Atom probe tomography (APT) is considered as the only technique to provide both the chemical composition and three-dimensional (3D) imaging at a near-atomic resolution [1]. However, conventional specimen preparation technique by focused ion beam (FIB) lift-out method is conducted in vacuum and limits APT imaging to solid specimens only, while preparing a single specimen still suffers from the excessive time required and high failure rate.

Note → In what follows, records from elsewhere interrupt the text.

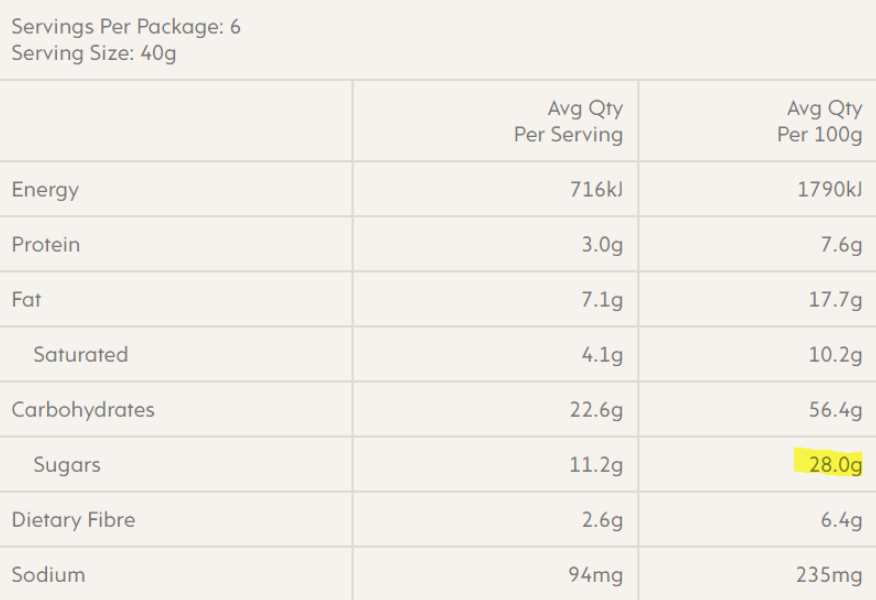The width and height of the screenshot is (876, 600).
Task: Click the 11.2g sugars per serving value
Action: (x=596, y=465)
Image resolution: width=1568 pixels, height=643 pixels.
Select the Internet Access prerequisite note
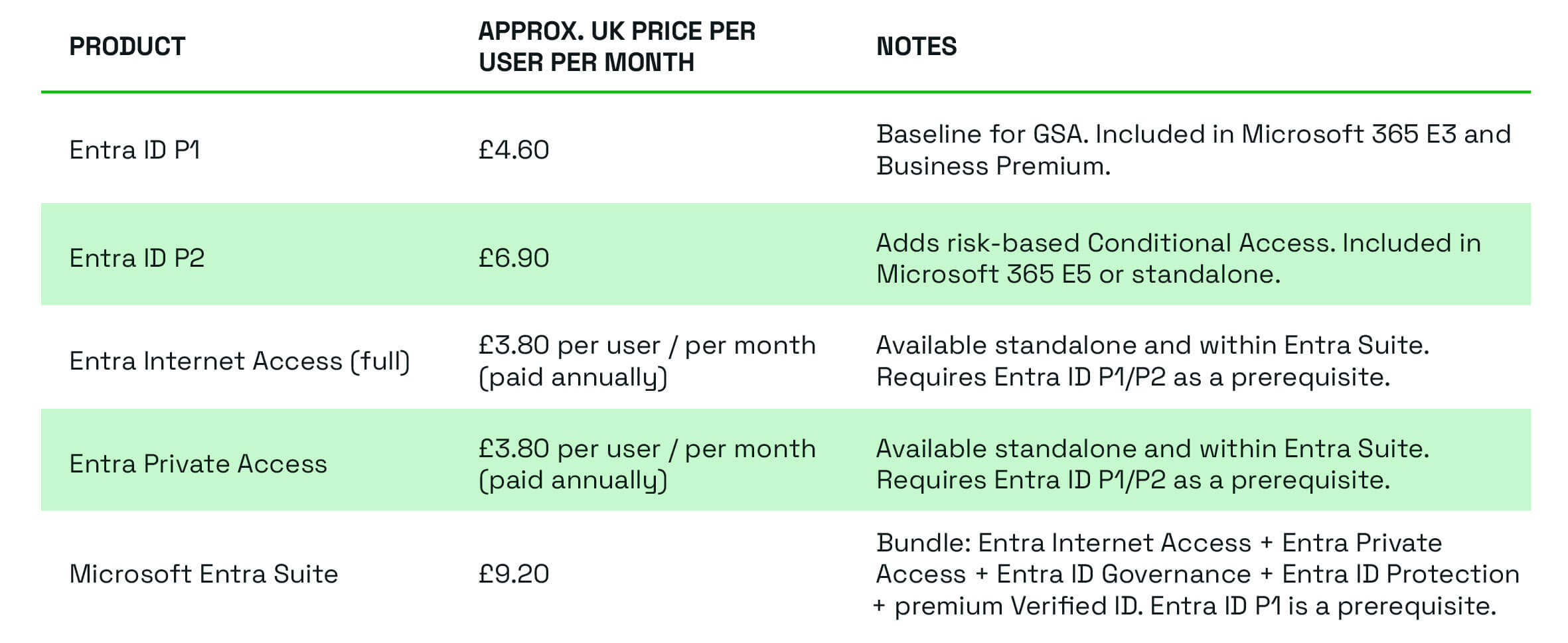click(x=1152, y=361)
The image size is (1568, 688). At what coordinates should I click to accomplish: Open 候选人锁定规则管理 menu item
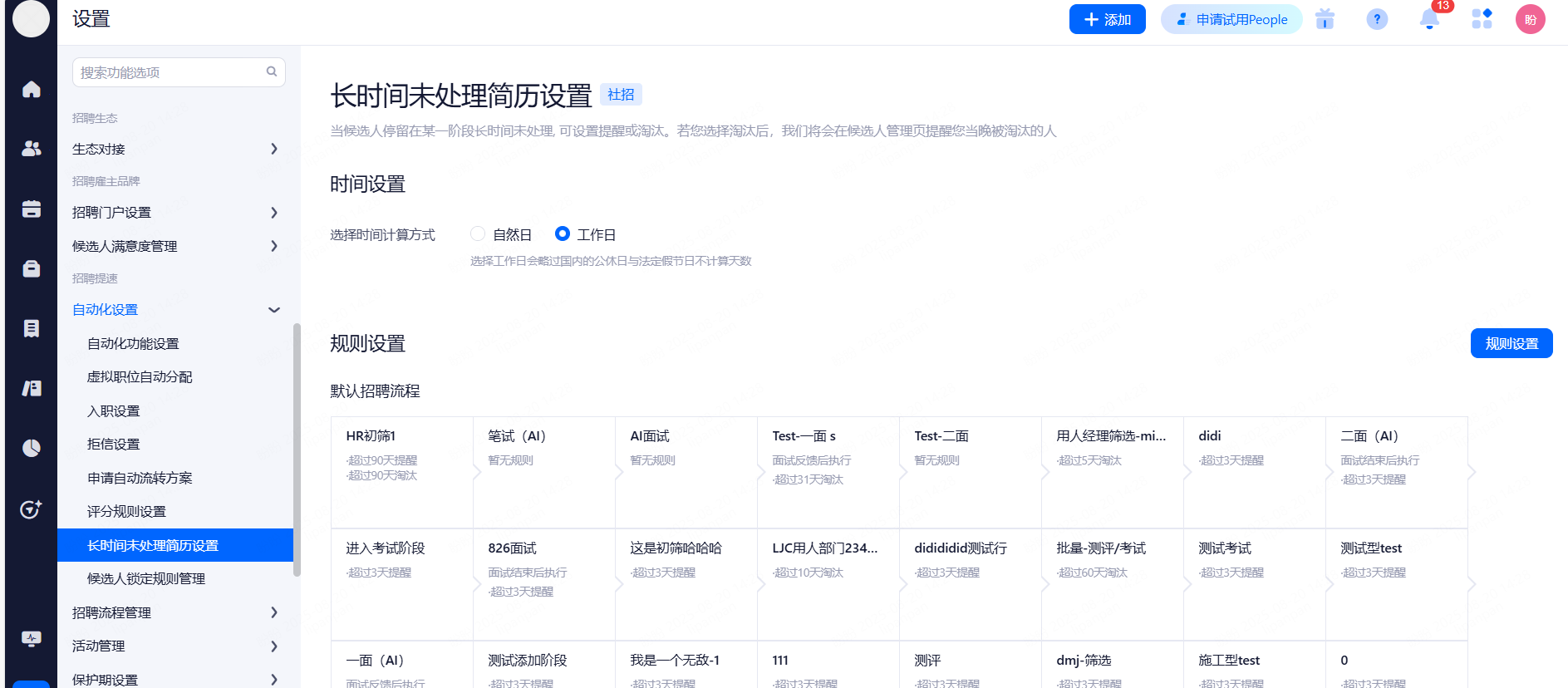tap(146, 578)
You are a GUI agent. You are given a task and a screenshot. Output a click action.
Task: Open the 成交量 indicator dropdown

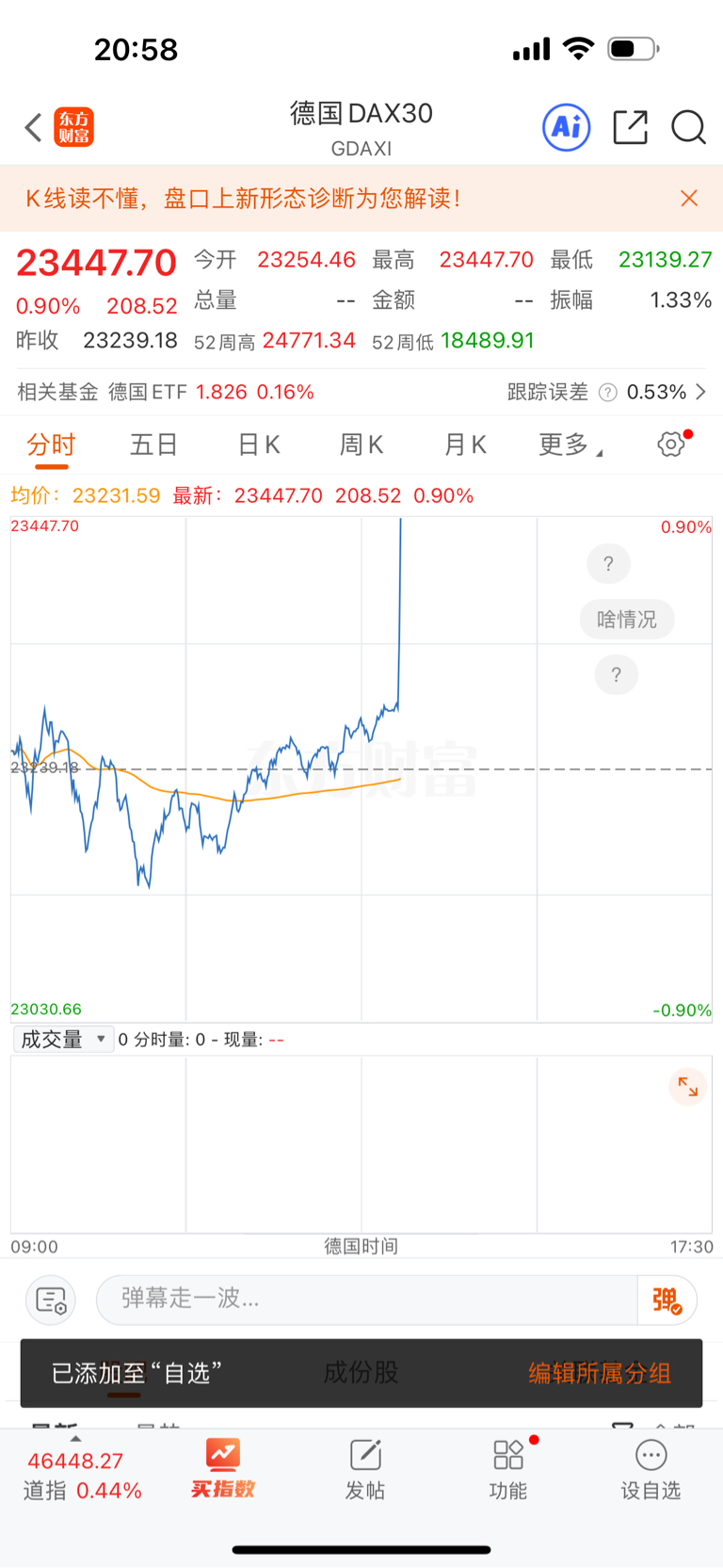pyautogui.click(x=63, y=1040)
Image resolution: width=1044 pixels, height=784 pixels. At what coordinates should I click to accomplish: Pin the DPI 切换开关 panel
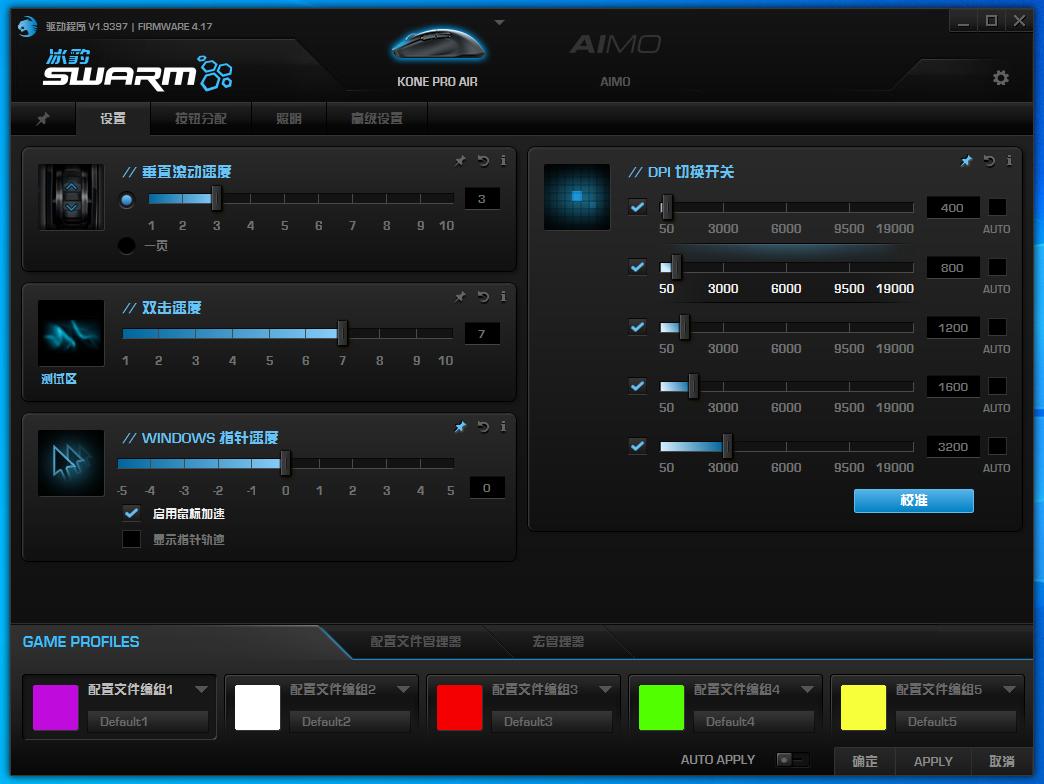pyautogui.click(x=966, y=160)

In this study, we provide a new method of high-throughput APT imaging of liquid specimens. The specimens were prepared by encapsulating the solution containing proteins (ferritins) on a pre-sharpened silicon micro-tip array with graphene membranes. Protein solution has been confirmed to be immobilized on multiple Si tips by scanning electron microscopy (SEM), and each of the final tip diameters has been observed to be less than 100 nm. The Si micro-tip array was then transferred to a laser-pulsed atom probe instrument, and graphene-encapsulated tips were individually analyzed.
In order to confirm the proteins in their hydrated state, heavy water (D2O) was added inside the protein solution. APT experiments were performed on a LEAP 5000XR instrument (Cameca Instruments, USA) in pulsed-laser mode under ultra-high vacuum (<1×10-11 Torr) with the set-point temperature of 35 K. The acquired mass spectrum has identified a large amount of D2O+ and H2O-related ions (O+, OH+ and H2O+), which was spatially correlated to a significant liquid volume on the tip volume in the reconstructed 3D chemical maps. Compared to FIB/cryo-FIB lift-out method [2], the proposed method demonstrates a new route for APT investigations within a controlled liquid environment.